Source text:
....................

The PEUP develops virtual degrees in three prisons located in the central-north of the province of Santa Fe. In 2004, in a local context of reformist prison policy, classrooms equipped with computers and Internet access were created in three prisons. Dozens of incarcerated students were able to join the same virtual education program that the university offered for non-incarcerated students. The program is possible because of the role a group of coordinators played inside the prisons, attending weekly and collaborating with the students in overcoming administrative, technical and educational difficulties, in addition to maintaining daily interaction with the prison authorities.
In 2008, the National University of San Martín landed in Unit No. 48 of the Buenos Aires Penitentiary Service with an in-person educational proposal: CUSAM. This decision is part of a series of closer ties between the university and the surrounding communities, many marked by high levels of vulnerability. The program is characterized by an extended coexistence between formal educational activities and cultural workshops, and the possibility of studying together men and women, incarcerated people and prison officers.

....................

Material:
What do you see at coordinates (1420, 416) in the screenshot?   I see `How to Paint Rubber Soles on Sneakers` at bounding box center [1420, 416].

....................

Exercises to complete:
**1.** Answer these questions using the text on university programs in prisons, with one answer per line marked to match:
(a) In what year were classrooms with computers and Internet access created in three prisons?
(b) Which university brought an in-person educational proposal to Unit No. 48 of the Buenos Aires Penitentiary Service?
(c) How often did the PEUP coordinators attend the prisons?
**2.** Translate this sentence from the text on university programs in prisons into Spanish: "Dozens of incarcerated students were able to join the same virtual education program that the university offered for non-incarcerated students."
**3.** Carry on the text on university programs in prisons, picking up after its final sentence.

Expected results:
**1.**
(a) 2004
(b) The National University of San Martín
(c) Weekly

**2.** Decenas de estudiantes privados de libertad pudieron incorporarse al mismo programa de educación virtual que la universidad ofrecía para estudiantes no privados de libertad.

**3.**
In these pages I would like to dwell on the capacity that these programs have demonstrated to build academic communities and their impact on the citizen identities that the students who participate in them manage to forge, influencing the living conditions within the prison and their individual and collective strategies when released. With citizen identities I mean the ability of students and graduates of these programs to participate in political, social, cultural and productive projects of a collective nature, during their incarceration and upon returning to their communities.
Inside communities
Despite their different contexts of emergence, the three university-in-prison programs have a common note: incarcerated people took the initiative to become students and promoted from the beginning these projects unrelated to the correctional proposal of the prison.
Marta is the founding director of UBA XXII Program, whose main site is in Devoto federal prison (CUD). With the return of democracy, she joined the management of the University of Buenos Aires, which sought to reorganize its academic life. She was leaving the rectorate’s headquarters when a woman asked her for assistance in getting her son to study. The peculiar thing was that the young man was imprisoned. That incidental event led to a first meeting with the group of prisoners, future students, inside Devoto prison.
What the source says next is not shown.